Assigned task ▸ Check every line in the records below for the word "green" and report how many have it, nothing more.

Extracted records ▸
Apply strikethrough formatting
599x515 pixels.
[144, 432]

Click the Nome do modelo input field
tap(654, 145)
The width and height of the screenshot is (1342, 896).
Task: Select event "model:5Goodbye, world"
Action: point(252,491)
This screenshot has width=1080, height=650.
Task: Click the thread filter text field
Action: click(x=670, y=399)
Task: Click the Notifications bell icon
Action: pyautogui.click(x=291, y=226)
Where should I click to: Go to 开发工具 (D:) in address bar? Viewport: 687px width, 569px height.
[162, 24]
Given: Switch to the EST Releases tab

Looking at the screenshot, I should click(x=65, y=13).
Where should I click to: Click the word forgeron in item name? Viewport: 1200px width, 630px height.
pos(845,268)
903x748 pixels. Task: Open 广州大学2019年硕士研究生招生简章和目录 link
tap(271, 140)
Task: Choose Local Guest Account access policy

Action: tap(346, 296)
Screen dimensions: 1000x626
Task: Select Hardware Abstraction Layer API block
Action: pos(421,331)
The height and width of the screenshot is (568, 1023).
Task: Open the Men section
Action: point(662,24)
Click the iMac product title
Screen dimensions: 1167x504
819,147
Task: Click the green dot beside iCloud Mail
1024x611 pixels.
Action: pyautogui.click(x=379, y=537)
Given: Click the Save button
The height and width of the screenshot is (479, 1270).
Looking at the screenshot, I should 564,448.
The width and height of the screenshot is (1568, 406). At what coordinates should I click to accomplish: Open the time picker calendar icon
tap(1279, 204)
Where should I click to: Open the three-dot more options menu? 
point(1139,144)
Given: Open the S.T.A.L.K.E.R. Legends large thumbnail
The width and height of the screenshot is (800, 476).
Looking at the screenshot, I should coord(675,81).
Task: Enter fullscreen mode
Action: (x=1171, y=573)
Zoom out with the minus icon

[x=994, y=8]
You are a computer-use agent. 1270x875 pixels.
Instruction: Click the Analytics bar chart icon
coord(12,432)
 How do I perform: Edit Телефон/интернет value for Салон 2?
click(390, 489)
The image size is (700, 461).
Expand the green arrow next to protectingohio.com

Expected answer ▸ 2